# Male tiel won't whistle now



## caterpillar (Oct 14, 2013)

We were making great progress with Elvis, who was previously a very loud screamer, as we worked to tame him. He had become a very prolific whistler (would make a clicking noise and then wolf whistle) and would routinely have a "conversation" with us every morning. He even, as I posted here before, learned how to meow in imitation of the cat!

He has not whistled in several days now. He just stopped. No more morning songs, no more meowing, no responding with a whistle if I whistle to him. Today I whistled to him and he acted like he was about to start responding, but after a split-second-long whistle he just stopped.

Is this something I need to be worried about? The good news is, he is not screaming anywhere near as much anymore, and if he is we know why (he wants to go back to his cage, wants fresh food, or wants to have the cage covered for the night) but those whistles were so enjoyable and now he's just stopped!


----------



## CaliTiels (Oct 18, 2012)

Is he under the weather? Sometimes they hide their illnesses well. Watch out for him and monitor him


----------



## caterpillar (Oct 14, 2013)

Lougirl said:


> Is he under the weather? Sometimes they hide their illnesses well. Watch out for him and monitor him


He seems perfectly alert and healthy otherwise. The only thing that has gone wrong with him recently is that he had a broken blood feather and one of his wings was a little bit bloody as a result. But that's it.


----------



## CaliTiels (Oct 18, 2012)

Ok. Have you noticed anything out of the ordinary that may have effected him?


----------



## caterpillar (Oct 14, 2013)

Lougirl said:


> Ok. Have you noticed anything out of the ordinary that may have effected him?

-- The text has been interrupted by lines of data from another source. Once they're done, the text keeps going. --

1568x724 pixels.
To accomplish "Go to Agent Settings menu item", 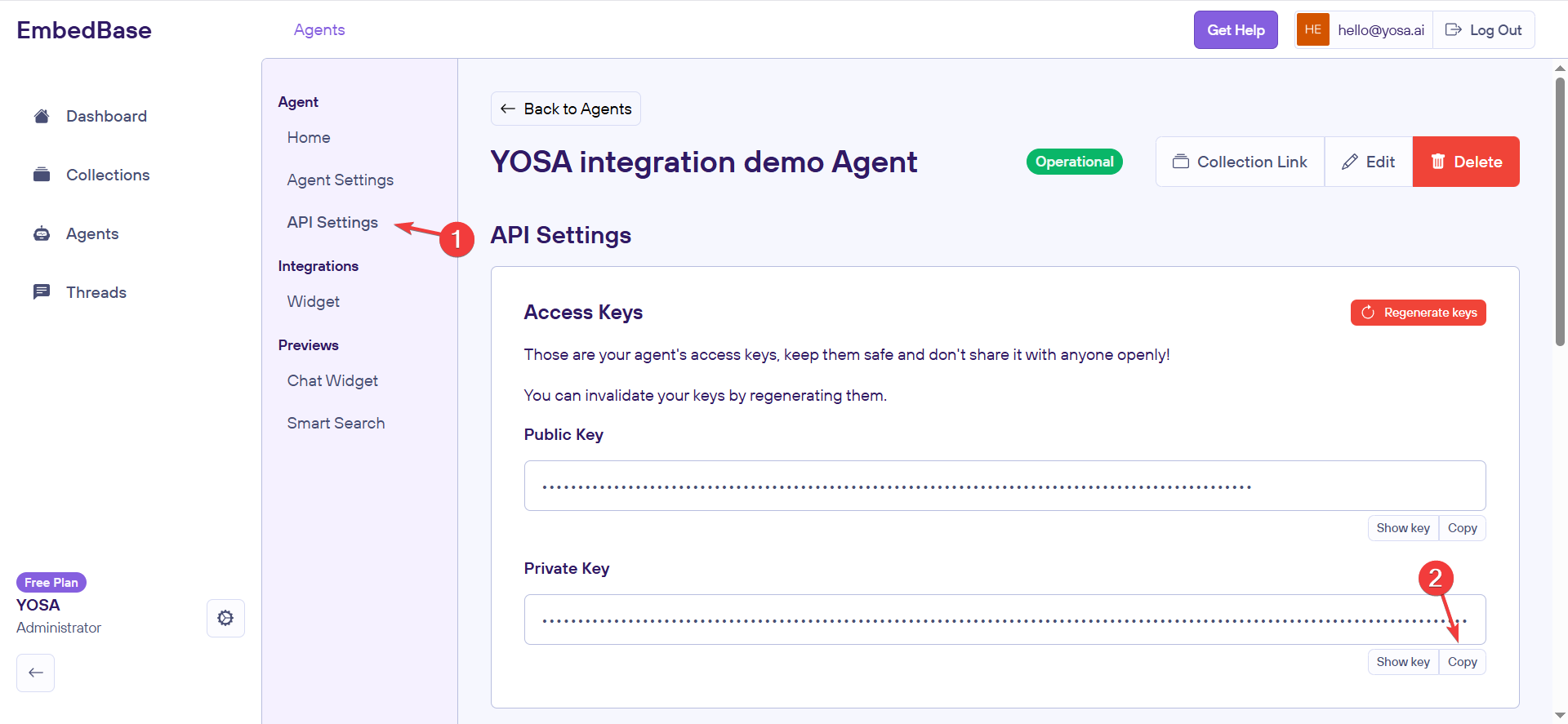I will point(340,180).
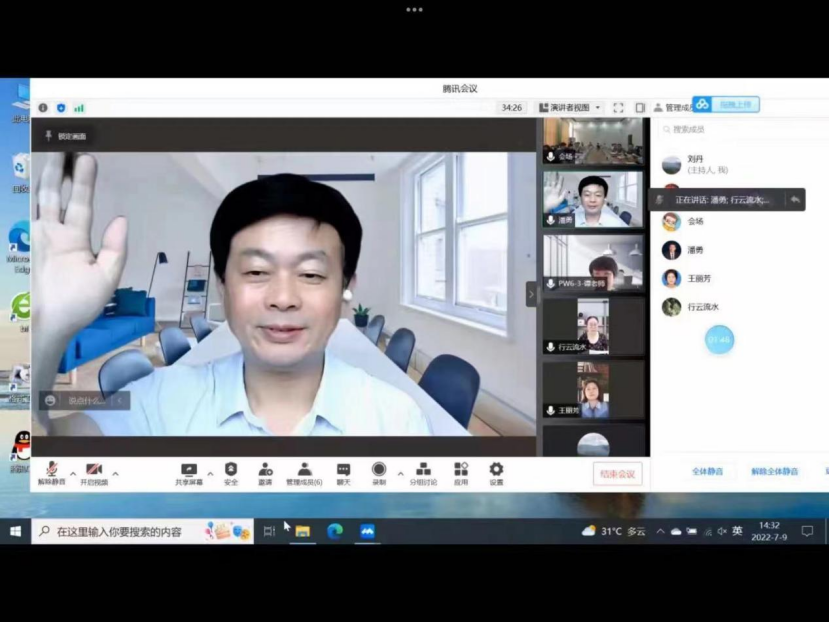830x623 pixels.
Task: Collapse thumbnail strip with side arrow
Action: click(532, 293)
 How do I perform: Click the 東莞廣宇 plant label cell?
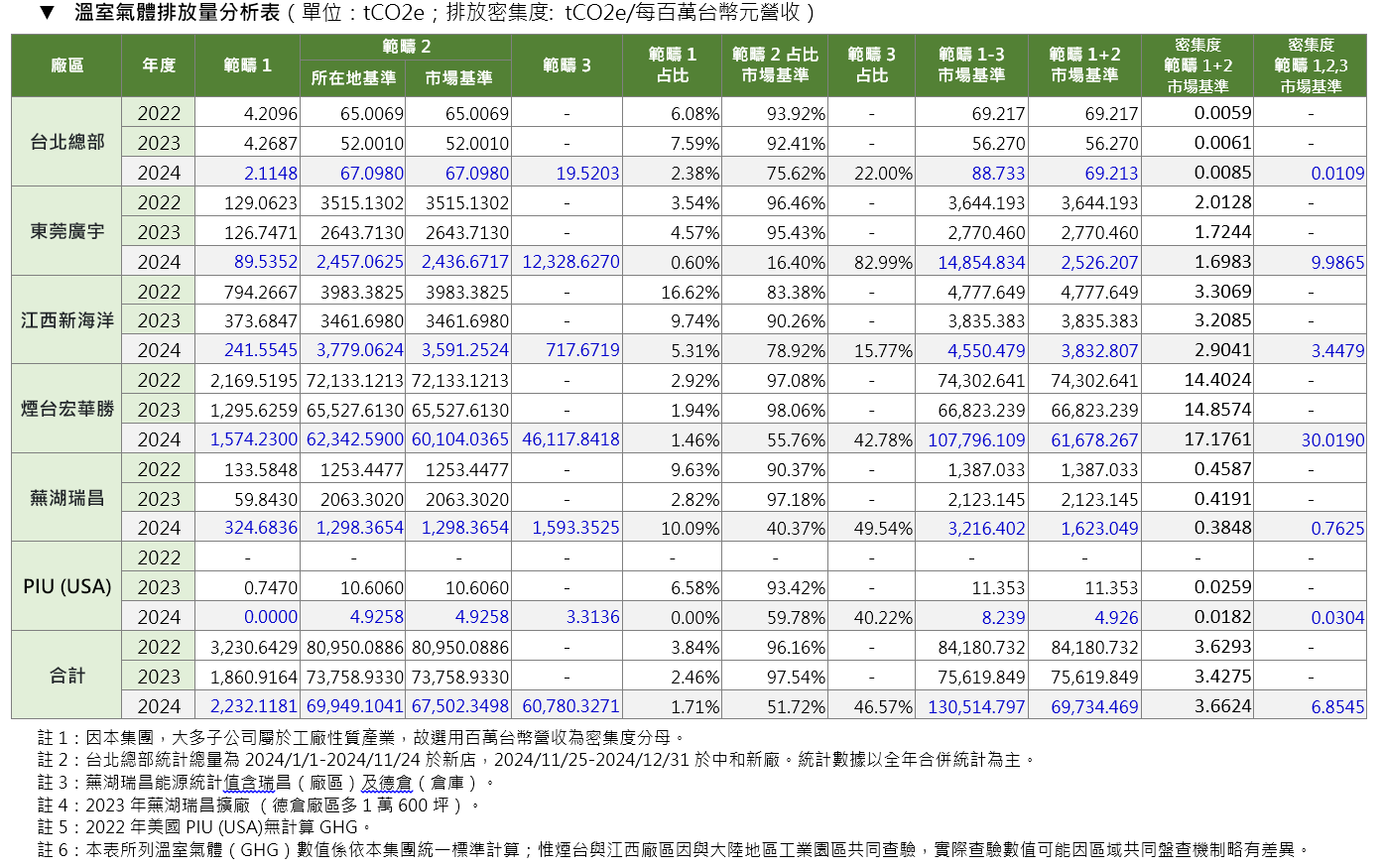tap(66, 231)
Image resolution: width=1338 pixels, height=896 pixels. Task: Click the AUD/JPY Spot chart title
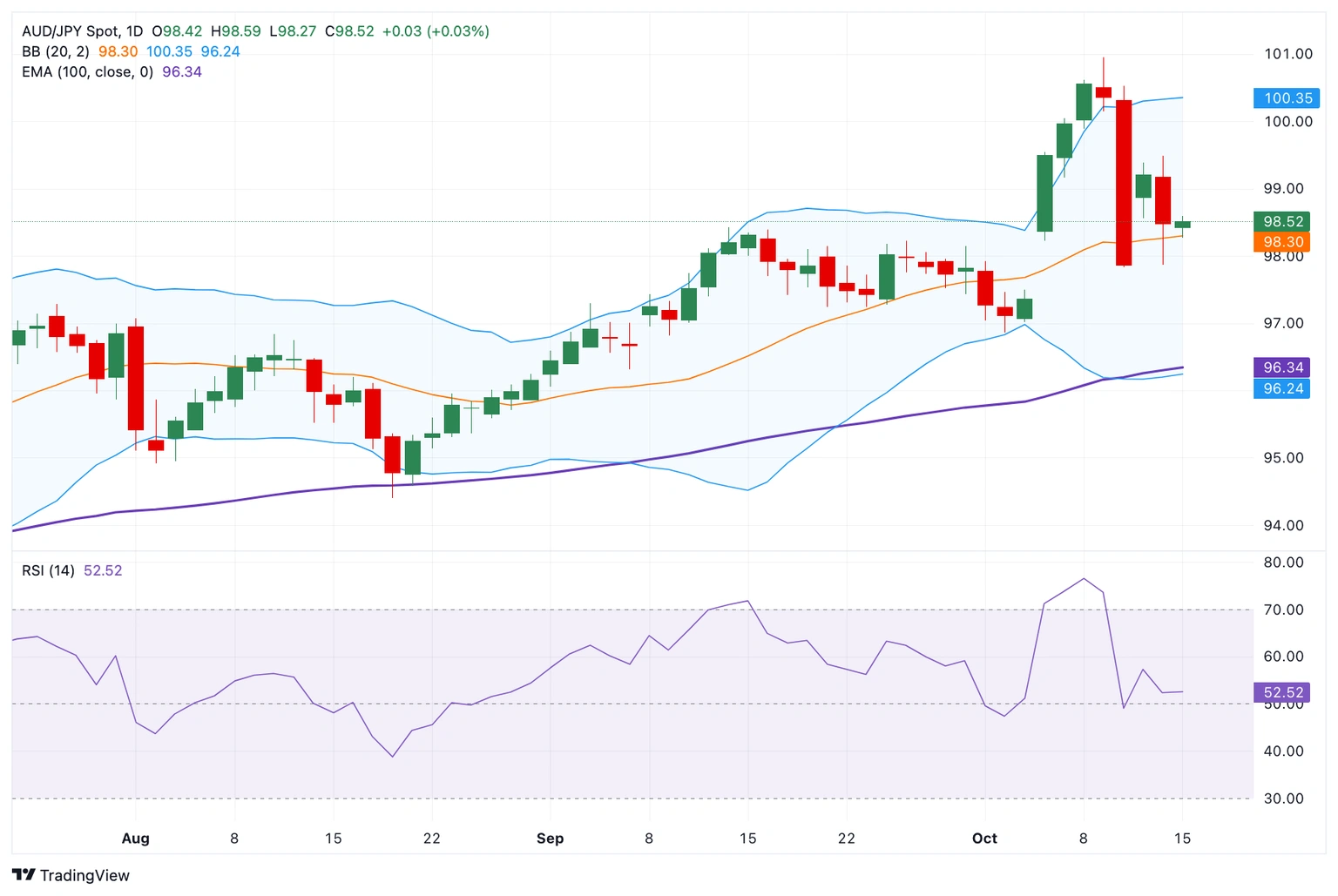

Absolutely nothing. We were so proud of the progress he had made and then he just completely stopped whistling. He is eating, sleeping, and interacting with our other tiel normally. He also was just screaming responses because the local crows were making noise a little too close to our apartment... so he is alert.


----------



## moonchild (Jul 29, 2012)

Are they getting more sleep now? It is possible he was singing a lot due to being hormonal, and now his hormones have settled down. When I first got Juju he would sing a lot, but now he hardly ever does. But he's happy.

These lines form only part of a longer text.